- Actions to take -
1) Retype the essay on personal identity below word for word, beginning at the words "Reality Is Relational" and stopping after the words "responsibility feels real.".
2) Write what comes next in the essay on personal identity below, picking up after its final sentence.

- Given passage -
This shows that physical continuity is not what holds identity together. At the same time, information alone cannot explain who you are. A blueprint can describe how to build something, but it cannot explain purpose, intention, or personal identity. Information serves the body and helps express life, but it does not create personhood. You are more than data.
Disconnection Does Not Mean Destruction
Once this is understood, it becomes easier to think clearly about death and what comes after. Temporary disconnections from the body happen all the time, and permanent disconnection happens at death. In neither case does it logically follow that the self stops existing. What ends is one form of embodiment, not the person.
This makes sense of the idea of restoration. It is not about becoming a different person or starting over as someone else. It is about the same essence continuing while embodiment is renewed. Identity does not depend on keeping the same physical material, but on the continuity of who you are at your core.
The Image of God Is About Who We Are, Not What We Look Like
Being made in the image of God does not mean God has a human body or face. God is spirit. The image of God shows up in qualities like moral responsibility, the ability to love, the ability to choose, creativity, relationship, longing, self-control, and awareness of good and evil.
These are not physical traits. They are qualities of personhood. Every person has them fully, not partially. God is not diminished by sharing His image with many people. Again, wholeness exists within wholeness.
Reality Is Relational at Its Core
At the deepest level, this way of understanding reality is grounded in relationship. The Trinity shows that ultimate reality is not lonely or mechanical. God is one, yet exists as Father, Son, and Spirit, each fully God, without division.
This shows that unity does not erase distinction and distinction does not break unity. Love and relationship are not add-ons to reality. They are foundational. Humans reflect this structure in a limited way. We are meant for relationship, and our identities make full sense only in connection with others and with God.
Science Describes How Things Work, Not Why We Exist
Nothing in this view rejects science. Science is incredibly good at describing how physical systems behave. What it cannot do is explain why personhood exists, why meaning matters, or why moral responsibility feels real.
Problems arise only when scientific description is treated as if it were a complete explanation of reality. This framework respects science while recognizing its limits and addressing the questions it cannot answer.

- Data rows -
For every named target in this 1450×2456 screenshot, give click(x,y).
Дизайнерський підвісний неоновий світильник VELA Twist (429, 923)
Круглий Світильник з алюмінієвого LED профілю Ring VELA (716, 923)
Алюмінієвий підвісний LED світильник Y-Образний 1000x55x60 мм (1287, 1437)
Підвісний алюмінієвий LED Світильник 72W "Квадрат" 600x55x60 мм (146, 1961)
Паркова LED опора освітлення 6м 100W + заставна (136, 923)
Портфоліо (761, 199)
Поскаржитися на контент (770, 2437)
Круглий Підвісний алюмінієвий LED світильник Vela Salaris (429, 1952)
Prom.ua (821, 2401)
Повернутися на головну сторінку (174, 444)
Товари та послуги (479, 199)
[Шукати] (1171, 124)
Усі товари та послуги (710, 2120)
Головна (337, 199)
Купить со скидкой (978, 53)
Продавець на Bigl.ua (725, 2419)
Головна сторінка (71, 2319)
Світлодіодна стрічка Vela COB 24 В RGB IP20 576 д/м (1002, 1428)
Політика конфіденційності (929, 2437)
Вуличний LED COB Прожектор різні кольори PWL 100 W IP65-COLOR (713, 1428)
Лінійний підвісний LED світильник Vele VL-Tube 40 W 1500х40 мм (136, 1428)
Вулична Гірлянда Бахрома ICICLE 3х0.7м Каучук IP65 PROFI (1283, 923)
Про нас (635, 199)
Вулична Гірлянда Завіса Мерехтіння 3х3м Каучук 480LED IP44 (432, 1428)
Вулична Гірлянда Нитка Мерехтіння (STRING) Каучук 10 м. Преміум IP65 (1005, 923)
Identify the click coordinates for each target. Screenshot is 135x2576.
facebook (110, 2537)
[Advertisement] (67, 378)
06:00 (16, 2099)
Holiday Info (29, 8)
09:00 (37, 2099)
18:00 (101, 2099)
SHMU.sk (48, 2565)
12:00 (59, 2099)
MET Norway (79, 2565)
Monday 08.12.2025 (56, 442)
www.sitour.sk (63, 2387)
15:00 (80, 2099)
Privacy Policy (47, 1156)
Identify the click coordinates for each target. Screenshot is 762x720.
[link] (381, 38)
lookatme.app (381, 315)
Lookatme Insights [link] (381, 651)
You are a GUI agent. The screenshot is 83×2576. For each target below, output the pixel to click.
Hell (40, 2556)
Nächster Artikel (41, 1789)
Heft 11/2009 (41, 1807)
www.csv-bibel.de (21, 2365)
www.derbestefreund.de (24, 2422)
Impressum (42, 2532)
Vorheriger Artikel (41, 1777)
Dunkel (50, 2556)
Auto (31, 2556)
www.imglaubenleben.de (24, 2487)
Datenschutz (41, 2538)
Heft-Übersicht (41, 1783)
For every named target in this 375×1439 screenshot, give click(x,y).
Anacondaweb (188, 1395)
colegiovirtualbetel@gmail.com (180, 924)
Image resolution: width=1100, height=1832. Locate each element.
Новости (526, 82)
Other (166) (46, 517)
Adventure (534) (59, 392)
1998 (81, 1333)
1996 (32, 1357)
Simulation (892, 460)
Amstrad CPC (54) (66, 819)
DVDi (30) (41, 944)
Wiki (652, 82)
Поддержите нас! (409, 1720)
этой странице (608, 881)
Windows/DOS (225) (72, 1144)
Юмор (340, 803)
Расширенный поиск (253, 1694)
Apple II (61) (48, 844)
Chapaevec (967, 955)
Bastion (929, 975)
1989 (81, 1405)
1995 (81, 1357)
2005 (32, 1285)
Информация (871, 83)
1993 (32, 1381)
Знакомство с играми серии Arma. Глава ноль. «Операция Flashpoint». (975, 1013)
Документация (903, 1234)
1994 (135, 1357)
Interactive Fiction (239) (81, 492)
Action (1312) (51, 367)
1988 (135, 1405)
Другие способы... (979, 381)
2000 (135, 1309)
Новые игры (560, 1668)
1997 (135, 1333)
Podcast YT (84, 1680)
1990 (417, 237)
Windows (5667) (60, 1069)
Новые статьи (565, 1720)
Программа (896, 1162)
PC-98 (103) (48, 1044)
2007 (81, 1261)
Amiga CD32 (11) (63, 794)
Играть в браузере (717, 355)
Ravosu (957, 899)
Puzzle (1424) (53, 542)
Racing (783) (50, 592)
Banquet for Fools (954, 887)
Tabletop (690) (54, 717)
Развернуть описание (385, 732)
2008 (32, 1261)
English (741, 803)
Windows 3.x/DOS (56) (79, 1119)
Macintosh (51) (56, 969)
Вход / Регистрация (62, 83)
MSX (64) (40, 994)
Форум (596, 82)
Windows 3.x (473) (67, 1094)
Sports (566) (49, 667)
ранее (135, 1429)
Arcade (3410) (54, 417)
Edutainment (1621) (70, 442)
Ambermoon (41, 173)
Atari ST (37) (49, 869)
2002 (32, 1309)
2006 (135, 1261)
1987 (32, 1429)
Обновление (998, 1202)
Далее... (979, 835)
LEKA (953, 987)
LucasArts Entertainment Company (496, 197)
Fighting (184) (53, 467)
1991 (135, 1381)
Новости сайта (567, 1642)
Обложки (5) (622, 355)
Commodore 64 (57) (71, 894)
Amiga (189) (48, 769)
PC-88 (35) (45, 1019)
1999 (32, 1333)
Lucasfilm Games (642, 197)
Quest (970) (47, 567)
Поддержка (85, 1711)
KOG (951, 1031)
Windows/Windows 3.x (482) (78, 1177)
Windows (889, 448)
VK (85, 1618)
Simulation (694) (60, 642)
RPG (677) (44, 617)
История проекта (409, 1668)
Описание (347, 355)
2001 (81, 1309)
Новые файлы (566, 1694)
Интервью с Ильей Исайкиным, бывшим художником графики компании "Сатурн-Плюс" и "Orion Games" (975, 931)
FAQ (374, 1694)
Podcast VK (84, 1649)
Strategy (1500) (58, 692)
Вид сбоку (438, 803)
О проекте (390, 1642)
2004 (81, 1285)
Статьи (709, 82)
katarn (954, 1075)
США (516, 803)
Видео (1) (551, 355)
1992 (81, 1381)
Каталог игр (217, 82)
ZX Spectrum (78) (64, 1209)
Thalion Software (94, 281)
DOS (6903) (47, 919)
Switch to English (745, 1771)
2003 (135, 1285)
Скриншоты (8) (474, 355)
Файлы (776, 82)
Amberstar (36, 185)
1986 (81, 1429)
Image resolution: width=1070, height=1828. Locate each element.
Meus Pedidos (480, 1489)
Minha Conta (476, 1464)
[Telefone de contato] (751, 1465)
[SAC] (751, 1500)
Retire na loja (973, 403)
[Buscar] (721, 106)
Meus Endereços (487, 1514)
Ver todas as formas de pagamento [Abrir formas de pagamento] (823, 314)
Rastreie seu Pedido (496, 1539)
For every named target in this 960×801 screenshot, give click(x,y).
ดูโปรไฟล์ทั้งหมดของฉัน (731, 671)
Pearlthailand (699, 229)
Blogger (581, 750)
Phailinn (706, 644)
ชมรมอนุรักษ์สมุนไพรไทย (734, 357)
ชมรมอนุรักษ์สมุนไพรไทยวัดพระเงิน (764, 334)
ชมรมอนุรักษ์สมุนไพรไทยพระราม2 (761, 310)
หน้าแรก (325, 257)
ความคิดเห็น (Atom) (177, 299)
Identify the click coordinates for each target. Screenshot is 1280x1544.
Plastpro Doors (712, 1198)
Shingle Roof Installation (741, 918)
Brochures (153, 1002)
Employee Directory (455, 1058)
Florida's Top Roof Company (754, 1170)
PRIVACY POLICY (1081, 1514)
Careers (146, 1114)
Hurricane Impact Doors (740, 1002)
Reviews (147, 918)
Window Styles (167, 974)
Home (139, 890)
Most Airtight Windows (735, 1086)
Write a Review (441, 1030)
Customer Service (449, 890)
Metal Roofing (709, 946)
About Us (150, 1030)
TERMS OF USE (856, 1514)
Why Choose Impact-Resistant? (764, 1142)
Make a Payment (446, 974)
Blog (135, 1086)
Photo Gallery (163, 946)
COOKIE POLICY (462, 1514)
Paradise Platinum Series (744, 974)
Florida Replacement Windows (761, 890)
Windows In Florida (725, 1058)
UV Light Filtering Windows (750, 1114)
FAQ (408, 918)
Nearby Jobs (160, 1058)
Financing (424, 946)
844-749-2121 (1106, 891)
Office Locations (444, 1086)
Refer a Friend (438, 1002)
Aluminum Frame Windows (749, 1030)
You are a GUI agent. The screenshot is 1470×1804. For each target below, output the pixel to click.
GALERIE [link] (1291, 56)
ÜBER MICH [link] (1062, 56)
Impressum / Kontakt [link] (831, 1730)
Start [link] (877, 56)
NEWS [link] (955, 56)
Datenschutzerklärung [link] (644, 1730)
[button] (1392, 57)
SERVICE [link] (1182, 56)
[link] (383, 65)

- Written answers -
1)
Reality Is Relational at Its Core
At the deepest level, this way of understanding reality is grounded in relationship. The Trinity shows that ultimate reality is not lonely or mechanical. God is one, yet exists as Father, Son, and Spirit, each fully God, without division.
This shows that unity does not erase distinction and distinction does not break unity. Love and relationship are not add-ons to reality. They are foundational. Humans reflect this structure in a limited way. We are meant for relationship, and our identities make full sense only in connection with others and with God.
Science Describes How Things Work, Not Why We Exist
Nothing in this view rejects science. Science is incredibly good at describing how physical systems behave. What it cannot do is explain why personhood exists, why meaning matters, or why moral responsibility feels real.

2)
Old Ideas, Integrated in a New Way
Many parts of this understanding have appeared before in theology and philosophy. What is unusual today is holding them together without collapsing into materialism or drifting into vague spirituality. The strength of this view is not novelty. It is coherence.
Truth should fit together across all areas of life. When it does, familiar experiences suddenly make sense instead of feeling contradictory.
Why Words Can Only Take Us So Far
Language is limited. It unfolds step by step, while reality is layered and relational. Words can point toward truth, but they cannot fully contain it. Still, careful language can help us recognize patterns we already sense but struggle to articulate.
Understanding often comes not from hearing something entirely new, but from finally seeing how familiar things fit together.
Conclusion: The Big Picture
Put simply, a human being is more than a body, but not separate from it. You are an essence made for embodiment. Your body expresses you but does not define you. Your mind connects the physical and the spiritual. Your spirit is who you are at the deepest level.
Losing connection with the body changes how you interact with the world, not who you are. Restoration is not replacement. Wholeness can exist within wholeness. Reality itself is built on relationship.
That is not poetry. It is a clear and reasonable way to understand what it means to be human.
About the Creator
Peter Thwing - Host of the FST Podcast
Peter unites intellect, wisdom, curiosity, and empathy —
Writing at the crossroads of faith, philosophy, and freedom —
Confronting confusion with clarity —
Guiding readers toward courage, conviction, and renewal —
With love, grace, and truth.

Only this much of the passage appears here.